Collected data:

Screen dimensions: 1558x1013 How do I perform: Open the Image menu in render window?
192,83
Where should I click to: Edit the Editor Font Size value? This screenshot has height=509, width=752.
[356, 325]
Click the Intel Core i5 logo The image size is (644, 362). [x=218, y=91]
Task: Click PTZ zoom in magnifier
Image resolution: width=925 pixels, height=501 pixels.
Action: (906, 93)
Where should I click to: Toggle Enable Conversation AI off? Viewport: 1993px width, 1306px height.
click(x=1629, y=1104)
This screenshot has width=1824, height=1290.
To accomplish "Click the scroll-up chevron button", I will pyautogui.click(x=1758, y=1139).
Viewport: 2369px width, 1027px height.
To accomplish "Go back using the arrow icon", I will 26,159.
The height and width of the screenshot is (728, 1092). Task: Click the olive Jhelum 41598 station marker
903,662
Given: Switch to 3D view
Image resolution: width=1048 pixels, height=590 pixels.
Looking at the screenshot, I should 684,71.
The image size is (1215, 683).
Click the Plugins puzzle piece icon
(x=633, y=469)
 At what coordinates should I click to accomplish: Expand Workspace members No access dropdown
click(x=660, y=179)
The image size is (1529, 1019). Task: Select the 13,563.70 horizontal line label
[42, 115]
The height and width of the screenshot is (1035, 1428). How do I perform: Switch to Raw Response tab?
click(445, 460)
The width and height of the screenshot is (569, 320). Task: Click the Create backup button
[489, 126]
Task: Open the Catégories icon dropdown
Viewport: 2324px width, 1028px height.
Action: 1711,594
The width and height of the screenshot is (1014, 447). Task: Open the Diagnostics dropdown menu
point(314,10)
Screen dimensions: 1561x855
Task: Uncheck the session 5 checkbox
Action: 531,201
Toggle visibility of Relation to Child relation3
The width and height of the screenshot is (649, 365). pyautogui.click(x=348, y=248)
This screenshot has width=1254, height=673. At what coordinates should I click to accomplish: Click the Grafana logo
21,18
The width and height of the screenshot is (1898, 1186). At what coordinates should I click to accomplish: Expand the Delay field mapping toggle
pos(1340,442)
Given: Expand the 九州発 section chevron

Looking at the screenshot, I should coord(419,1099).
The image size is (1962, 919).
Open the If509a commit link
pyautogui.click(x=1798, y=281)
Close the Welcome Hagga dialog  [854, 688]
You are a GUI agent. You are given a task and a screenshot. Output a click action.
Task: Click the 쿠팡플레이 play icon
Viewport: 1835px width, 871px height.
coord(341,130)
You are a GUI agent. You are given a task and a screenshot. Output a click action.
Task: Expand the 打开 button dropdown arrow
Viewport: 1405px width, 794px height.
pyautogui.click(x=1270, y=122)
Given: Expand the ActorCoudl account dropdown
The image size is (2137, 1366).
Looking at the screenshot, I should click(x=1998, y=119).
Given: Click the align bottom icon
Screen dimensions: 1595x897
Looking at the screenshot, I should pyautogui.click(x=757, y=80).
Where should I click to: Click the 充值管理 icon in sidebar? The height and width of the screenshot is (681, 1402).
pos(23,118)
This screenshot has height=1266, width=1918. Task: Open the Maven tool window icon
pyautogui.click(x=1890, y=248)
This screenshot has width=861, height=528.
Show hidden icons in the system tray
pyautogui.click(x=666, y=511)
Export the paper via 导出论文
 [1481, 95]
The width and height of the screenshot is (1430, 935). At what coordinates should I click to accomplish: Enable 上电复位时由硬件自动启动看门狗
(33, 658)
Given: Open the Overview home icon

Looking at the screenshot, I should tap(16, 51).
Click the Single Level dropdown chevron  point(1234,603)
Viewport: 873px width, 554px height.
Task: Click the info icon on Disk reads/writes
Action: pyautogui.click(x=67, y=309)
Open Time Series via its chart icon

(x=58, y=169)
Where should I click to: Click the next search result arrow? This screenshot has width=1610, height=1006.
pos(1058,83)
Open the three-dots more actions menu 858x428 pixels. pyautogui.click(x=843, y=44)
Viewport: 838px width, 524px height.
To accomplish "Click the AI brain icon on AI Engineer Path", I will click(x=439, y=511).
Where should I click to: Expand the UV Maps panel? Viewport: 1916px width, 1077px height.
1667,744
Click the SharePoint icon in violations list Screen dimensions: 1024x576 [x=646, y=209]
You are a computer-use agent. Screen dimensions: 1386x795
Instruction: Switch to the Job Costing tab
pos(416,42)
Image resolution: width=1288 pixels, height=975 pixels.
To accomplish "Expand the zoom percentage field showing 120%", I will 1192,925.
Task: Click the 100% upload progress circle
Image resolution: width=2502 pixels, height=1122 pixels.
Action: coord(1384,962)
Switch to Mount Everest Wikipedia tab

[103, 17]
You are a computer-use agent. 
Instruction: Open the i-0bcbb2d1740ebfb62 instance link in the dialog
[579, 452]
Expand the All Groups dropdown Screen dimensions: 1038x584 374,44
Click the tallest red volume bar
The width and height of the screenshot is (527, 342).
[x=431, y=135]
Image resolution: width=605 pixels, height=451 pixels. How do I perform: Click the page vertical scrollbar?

#### Task to carry out:
Taking care to match every character, output all of the entries above.

#### Reply:
Screen dimensions: 1558x1013 How do I perform: Open the Image menu in render window?
192,83
Where should I click to: Edit the Editor Font Size value? This screenshot has height=509, width=752.
[356, 325]
Click the Intel Core i5 logo The image size is (644, 362). [x=218, y=91]
Task: Click PTZ zoom in magnifier
Image resolution: width=925 pixels, height=501 pixels.
Action: (906, 93)
Where should I click to: Toggle Enable Conversation AI off? Viewport: 1993px width, 1306px height.
click(x=1629, y=1104)
This screenshot has width=1824, height=1290.
To accomplish "Click the scroll-up chevron button", I will pyautogui.click(x=1758, y=1139).
Viewport: 2369px width, 1027px height.
To accomplish "Go back using the arrow icon", I will 26,159.
The height and width of the screenshot is (728, 1092). Task: Click the olive Jhelum 41598 station marker
903,662
Given: Switch to 3D view
Image resolution: width=1048 pixels, height=590 pixels.
Looking at the screenshot, I should 684,71.
The image size is (1215, 683).
Click the Plugins puzzle piece icon
(x=633, y=469)
 At what coordinates should I click to accomplish: Expand Workspace members No access dropdown
click(x=660, y=179)
The image size is (1529, 1019). Task: Select the 13,563.70 horizontal line label
[42, 115]
The height and width of the screenshot is (1035, 1428). How do I perform: Switch to Raw Response tab?
click(445, 460)
The width and height of the screenshot is (569, 320). Task: Click the Create backup button
[489, 126]
Task: Open the Catégories icon dropdown
Viewport: 2324px width, 1028px height.
Action: 1711,594
The width and height of the screenshot is (1014, 447). Task: Open the Diagnostics dropdown menu
point(314,10)
Screen dimensions: 1561x855
Task: Uncheck the session 5 checkbox
Action: 531,201
Toggle visibility of Relation to Child relation3
The width and height of the screenshot is (649, 365). pyautogui.click(x=348, y=248)
This screenshot has width=1254, height=673. At what coordinates should I click to accomplish: Click the Grafana logo
21,18
The width and height of the screenshot is (1898, 1186). At what coordinates should I click to accomplish: Expand the Delay field mapping toggle
pos(1340,442)
Given: Expand the 九州発 section chevron

Looking at the screenshot, I should coord(419,1099).
The image size is (1962, 919).
Open the If509a commit link
pyautogui.click(x=1798, y=281)
Close the Welcome Hagga dialog  [854, 688]
You are a GUI agent. You are given a task and a screenshot. Output a click action.
Task: Click the 쿠팡플레이 play icon
Viewport: 1835px width, 871px height.
coord(341,130)
You are a GUI agent. You are given a task and a screenshot. Output a click action.
Task: Expand the 打开 button dropdown arrow
Viewport: 1405px width, 794px height.
pyautogui.click(x=1270, y=122)
Given: Expand the ActorCoudl account dropdown
The image size is (2137, 1366).
Looking at the screenshot, I should click(x=1998, y=119).
Given: Click the align bottom icon
Screen dimensions: 1595x897
Looking at the screenshot, I should pyautogui.click(x=757, y=80).
Where should I click to: Click the 充值管理 icon in sidebar? The height and width of the screenshot is (681, 1402).
pos(23,118)
This screenshot has height=1266, width=1918. Task: Open the Maven tool window icon
pyautogui.click(x=1890, y=248)
This screenshot has width=861, height=528.
Show hidden icons in the system tray
pyautogui.click(x=666, y=511)
Export the paper via 导出论文
 [1481, 95]
The width and height of the screenshot is (1430, 935). At what coordinates should I click to accomplish: Enable 上电复位时由硬件自动启动看门狗
(33, 658)
Given: Open the Overview home icon

Looking at the screenshot, I should tap(16, 51).
Click the Single Level dropdown chevron  point(1234,603)
Viewport: 873px width, 554px height.
Task: Click the info icon on Disk reads/writes
Action: pyautogui.click(x=67, y=309)
Open Time Series via its chart icon

(x=58, y=169)
Where should I click to: Click the next search result arrow? This screenshot has width=1610, height=1006.
pos(1058,83)
Open the three-dots more actions menu 858x428 pixels. pyautogui.click(x=843, y=44)
Viewport: 838px width, 524px height.
To accomplish "Click the AI brain icon on AI Engineer Path", I will click(x=439, y=511).
Where should I click to: Expand the UV Maps panel? Viewport: 1916px width, 1077px height.
1667,744
Click the SharePoint icon in violations list Screen dimensions: 1024x576 [x=646, y=209]
You are a computer-use agent. Screen dimensions: 1386x795
Instruction: Switch to the Job Costing tab
pos(416,42)
Image resolution: width=1288 pixels, height=975 pixels.
To accomplish "Expand the zoom percentage field showing 120%", I will 1192,925.
Task: Click the 100% upload progress circle
Image resolution: width=2502 pixels, height=1122 pixels.
Action: coord(1384,962)
Switch to Mount Everest Wikipedia tab

[103, 17]
You are a computer-use agent. 
Instruction: Open the i-0bcbb2d1740ebfb62 instance link in the dialog
[579, 452]
Expand the All Groups dropdown Screen dimensions: 1038x584 374,44
Click the tallest red volume bar
The width and height of the screenshot is (527, 342).
[x=431, y=135]
Image resolution: width=605 pixels, height=451 pixels. How do I perform: Click the page vertical scrollbar?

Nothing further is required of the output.